_Task prompt:_
In the material below, find the line that contains "Task: Close the Application Insights panel" and the line that contains "Task: Open the Help Topic dropdown", then write out exactly those two lines and everything between them.

* * * *

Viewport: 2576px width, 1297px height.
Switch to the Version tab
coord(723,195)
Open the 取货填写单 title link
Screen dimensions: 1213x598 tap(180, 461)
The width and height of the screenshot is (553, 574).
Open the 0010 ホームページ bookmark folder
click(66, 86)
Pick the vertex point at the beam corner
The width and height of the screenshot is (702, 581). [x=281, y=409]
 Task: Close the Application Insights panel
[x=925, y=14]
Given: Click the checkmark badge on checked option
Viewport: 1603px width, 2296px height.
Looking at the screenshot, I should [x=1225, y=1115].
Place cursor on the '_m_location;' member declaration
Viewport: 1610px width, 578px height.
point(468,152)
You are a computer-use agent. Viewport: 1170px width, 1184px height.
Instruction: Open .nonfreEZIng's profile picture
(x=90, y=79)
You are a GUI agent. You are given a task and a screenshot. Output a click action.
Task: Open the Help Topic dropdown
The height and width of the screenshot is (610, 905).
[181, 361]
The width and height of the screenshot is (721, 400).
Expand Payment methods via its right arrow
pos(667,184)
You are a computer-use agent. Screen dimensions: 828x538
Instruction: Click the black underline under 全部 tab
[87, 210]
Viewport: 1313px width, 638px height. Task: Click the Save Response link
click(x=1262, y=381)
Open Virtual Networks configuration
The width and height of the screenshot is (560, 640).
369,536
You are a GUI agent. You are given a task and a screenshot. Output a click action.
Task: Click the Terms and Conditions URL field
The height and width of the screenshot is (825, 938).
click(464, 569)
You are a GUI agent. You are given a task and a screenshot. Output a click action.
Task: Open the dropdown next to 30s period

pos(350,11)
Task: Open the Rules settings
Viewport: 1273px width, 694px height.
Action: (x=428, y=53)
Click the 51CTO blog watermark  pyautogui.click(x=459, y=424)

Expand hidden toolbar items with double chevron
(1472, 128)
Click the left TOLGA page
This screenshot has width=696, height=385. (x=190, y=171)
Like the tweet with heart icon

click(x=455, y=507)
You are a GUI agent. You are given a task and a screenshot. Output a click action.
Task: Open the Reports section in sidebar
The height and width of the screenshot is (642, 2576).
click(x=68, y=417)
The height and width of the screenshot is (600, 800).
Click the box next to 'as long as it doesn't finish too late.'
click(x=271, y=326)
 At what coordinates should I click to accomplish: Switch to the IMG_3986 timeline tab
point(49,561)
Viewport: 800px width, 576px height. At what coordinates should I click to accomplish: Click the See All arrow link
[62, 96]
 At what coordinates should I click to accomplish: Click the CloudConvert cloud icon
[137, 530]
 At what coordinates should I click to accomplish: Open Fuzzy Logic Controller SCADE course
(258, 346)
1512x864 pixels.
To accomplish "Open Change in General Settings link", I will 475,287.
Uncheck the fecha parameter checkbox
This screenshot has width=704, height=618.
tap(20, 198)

* * * *

_Response to the exercise:_
 Task: Close the Application Insights panel
[x=925, y=14]
Given: Click the checkmark badge on checked option
Viewport: 1603px width, 2296px height.
Looking at the screenshot, I should [x=1225, y=1115].
Place cursor on the '_m_location;' member declaration
Viewport: 1610px width, 578px height.
point(468,152)
You are a computer-use agent. Viewport: 1170px width, 1184px height.
Instruction: Open .nonfreEZIng's profile picture
(x=90, y=79)
You are a GUI agent. You are given a task and a screenshot. Output a click action.
Task: Open the Help Topic dropdown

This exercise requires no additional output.